Problem details:
Answer these questions using the forum thread about replacing the crystal on an old dial indicator:
1. What diameter does the bezel recess measure?
2. On what dates was the replacement crystal ordered and received?
3. What tool was used to apply the spots of CA glue in the bezel recess?

Passage shown:

● ● ●

# New crystal for old dial indicator.....



## brino (Jul 18, 2020)

A few years ago I found this Hardinge dial indicator at my local used tool place.
It was cheap because the crystal was so discoloured, it was barely usable.
The mechanism still moved smoothly though......so I bought it.














I took it apart to have a look:





Knowing it was probably futile (with those deep scratches) I tried to clean, and then polish the original crystal.
That did NOT go well:




No cleaner I tried was enough and the polishing wheel ended-up just melting the surface.
Oh well, no big loss.......

At the time I tried to find a replacement crystal.
The bezel recess measures at 52mm diameter, but I found nothing available.
It sat that way in the tool box drawer for a couple years.

I found the indicator in that drawer again recently and tried another search.

I know the (amazing!) Long Island Indicator site says that the crystal are actually flat, but take the domed shape when installed in the bezel.
http://www.longislandindicator.com/p233.html

However, the only crystal I could find was this one on ebay:
https://www.ebay.ca/itm/Crystal-Cov...e=STRK:MEBIDX:IT&_trksid=p2057872.m2749.l2649

It was under USD $10, so I gave it a shot.
I ordered it on July 2nd, and got it on the 16th; that's much faster than I expected, especially given the current state of everything.
(no affiliation, just a very happy customer!)

Here's all the parts:




Interestingly, with the scale and brass spring removed the face shows more manufacturers information:



The new plastic crystal fit the bezel a little loosely. It held it's own weight, but I figured that it would fall out at the worst time and get lost or allow the needle to be damaged. So I used a toothpick to apply a few small spots of CA glue in the bezel recess.

Then, after another gentle cleaning, I put everything back together.
Here it is now:








That's just the LEDs in the desk lamp reflecting in the new crystal.

It still feels smooth, I can't wait to use it!

-brino


----------



## francist (Jul 18, 2020)

● ● ●

Records shown:
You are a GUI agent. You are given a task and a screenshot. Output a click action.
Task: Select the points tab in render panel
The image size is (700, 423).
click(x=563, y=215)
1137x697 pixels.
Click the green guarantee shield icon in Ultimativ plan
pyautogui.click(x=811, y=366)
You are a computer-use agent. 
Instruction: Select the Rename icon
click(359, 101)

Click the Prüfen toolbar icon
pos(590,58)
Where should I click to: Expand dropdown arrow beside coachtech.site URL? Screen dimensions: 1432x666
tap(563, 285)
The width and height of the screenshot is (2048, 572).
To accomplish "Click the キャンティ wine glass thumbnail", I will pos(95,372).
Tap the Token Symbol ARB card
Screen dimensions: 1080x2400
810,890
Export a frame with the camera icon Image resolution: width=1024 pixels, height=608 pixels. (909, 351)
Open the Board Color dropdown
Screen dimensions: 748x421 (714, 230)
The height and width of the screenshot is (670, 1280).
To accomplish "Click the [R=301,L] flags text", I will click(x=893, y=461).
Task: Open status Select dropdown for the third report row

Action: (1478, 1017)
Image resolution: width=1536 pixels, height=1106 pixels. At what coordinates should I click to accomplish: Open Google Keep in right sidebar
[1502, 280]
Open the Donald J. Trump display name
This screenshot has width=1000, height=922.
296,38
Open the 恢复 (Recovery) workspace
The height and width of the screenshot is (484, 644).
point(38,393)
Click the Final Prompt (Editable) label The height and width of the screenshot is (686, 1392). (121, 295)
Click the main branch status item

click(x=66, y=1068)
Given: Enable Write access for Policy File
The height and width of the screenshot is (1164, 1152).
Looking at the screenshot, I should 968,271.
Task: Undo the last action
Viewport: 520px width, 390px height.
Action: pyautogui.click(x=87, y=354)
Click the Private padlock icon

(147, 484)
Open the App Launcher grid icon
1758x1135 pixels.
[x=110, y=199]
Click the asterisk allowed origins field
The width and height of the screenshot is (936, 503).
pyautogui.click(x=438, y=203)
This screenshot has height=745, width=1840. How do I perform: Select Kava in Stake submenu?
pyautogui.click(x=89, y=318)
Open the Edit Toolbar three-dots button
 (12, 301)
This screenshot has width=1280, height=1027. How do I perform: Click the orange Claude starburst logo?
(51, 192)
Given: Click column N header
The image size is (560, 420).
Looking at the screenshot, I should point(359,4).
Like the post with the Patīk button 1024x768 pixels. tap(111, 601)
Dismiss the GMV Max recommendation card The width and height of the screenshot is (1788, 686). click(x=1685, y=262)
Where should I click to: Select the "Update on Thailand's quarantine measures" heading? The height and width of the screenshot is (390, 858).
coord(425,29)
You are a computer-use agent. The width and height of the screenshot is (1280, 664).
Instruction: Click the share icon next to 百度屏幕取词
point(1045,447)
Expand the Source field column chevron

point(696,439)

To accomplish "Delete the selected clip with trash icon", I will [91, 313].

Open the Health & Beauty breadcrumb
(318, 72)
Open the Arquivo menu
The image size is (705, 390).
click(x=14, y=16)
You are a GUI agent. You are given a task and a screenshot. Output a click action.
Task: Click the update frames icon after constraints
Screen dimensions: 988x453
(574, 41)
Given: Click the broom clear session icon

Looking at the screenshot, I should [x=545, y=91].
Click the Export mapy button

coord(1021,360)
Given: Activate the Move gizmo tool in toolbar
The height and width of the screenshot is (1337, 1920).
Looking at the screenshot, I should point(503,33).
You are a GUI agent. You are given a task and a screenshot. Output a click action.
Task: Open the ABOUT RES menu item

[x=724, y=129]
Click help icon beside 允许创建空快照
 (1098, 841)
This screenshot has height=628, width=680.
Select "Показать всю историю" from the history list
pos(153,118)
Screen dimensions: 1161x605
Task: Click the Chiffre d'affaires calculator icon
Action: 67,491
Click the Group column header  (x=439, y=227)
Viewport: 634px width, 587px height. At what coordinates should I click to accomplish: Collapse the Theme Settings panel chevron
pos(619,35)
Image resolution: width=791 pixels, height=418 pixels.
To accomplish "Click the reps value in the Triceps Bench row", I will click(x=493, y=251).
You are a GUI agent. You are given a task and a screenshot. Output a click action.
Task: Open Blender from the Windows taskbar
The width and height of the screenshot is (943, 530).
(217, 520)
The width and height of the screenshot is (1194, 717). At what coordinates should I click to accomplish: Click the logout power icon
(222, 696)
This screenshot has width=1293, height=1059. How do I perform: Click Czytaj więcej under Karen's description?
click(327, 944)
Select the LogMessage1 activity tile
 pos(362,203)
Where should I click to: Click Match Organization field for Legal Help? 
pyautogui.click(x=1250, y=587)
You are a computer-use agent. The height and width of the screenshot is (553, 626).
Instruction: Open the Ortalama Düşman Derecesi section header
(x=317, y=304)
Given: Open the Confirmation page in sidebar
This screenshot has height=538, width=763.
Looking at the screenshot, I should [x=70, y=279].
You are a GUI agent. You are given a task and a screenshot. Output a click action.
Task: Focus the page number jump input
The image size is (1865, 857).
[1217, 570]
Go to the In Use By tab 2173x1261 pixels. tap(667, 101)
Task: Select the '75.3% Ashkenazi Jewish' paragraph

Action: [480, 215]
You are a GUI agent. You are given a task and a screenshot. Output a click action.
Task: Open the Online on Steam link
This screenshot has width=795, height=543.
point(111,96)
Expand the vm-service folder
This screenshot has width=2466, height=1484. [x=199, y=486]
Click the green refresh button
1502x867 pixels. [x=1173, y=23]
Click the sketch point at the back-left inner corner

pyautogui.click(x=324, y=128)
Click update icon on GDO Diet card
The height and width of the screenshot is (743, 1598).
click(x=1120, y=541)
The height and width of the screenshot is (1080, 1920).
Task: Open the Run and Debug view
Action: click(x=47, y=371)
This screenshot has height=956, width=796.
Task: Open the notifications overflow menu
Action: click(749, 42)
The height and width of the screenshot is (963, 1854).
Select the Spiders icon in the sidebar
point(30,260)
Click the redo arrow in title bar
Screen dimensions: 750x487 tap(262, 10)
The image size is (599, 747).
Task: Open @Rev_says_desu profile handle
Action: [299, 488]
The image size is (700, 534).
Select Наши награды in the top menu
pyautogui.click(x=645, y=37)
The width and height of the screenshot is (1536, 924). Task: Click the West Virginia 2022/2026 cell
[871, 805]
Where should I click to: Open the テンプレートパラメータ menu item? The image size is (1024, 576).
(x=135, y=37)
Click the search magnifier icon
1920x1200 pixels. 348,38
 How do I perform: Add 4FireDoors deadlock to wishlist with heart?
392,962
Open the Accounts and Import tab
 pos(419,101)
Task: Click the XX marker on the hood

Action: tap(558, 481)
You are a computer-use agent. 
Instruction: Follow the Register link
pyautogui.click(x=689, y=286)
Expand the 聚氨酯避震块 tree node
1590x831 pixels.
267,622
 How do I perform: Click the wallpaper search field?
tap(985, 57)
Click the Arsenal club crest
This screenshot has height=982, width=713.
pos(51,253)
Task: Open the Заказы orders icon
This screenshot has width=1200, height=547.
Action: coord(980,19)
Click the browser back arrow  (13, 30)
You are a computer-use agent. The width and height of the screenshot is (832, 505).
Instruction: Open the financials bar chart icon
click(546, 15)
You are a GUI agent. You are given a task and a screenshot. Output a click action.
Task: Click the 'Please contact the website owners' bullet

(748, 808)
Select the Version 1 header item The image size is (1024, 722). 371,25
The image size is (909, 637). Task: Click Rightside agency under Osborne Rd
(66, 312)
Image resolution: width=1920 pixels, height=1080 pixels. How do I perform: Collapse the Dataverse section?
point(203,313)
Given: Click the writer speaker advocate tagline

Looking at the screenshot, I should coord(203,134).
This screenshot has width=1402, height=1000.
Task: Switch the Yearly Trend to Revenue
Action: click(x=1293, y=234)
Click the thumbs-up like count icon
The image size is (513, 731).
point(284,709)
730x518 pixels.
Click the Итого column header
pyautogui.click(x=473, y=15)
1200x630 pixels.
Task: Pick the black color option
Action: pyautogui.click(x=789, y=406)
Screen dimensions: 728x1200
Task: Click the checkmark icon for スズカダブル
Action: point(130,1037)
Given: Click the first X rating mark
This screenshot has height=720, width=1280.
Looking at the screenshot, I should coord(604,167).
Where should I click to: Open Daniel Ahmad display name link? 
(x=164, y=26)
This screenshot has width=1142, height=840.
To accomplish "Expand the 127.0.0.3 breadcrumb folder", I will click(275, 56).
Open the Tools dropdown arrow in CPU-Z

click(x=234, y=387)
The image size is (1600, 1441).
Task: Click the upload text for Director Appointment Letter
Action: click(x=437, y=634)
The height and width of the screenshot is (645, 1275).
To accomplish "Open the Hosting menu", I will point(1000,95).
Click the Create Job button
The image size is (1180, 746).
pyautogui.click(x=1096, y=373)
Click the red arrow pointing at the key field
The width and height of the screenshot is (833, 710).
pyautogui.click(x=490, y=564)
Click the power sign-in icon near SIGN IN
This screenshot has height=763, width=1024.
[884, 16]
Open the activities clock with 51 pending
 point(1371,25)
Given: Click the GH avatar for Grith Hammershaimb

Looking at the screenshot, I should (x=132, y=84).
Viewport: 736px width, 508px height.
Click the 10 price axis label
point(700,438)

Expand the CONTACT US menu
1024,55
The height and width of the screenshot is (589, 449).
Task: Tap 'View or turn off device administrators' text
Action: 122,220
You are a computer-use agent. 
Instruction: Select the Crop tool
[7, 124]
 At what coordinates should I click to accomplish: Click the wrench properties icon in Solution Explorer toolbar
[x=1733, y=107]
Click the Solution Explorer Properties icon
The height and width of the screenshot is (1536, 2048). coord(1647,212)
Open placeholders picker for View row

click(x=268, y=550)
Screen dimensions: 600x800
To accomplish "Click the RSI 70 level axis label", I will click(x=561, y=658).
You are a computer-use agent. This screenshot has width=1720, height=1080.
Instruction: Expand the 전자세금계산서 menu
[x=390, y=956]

● ● ●

Exercise result:
1. 52mm
2. It was ordered on July 2nd and received on the 16th.
3. A toothpick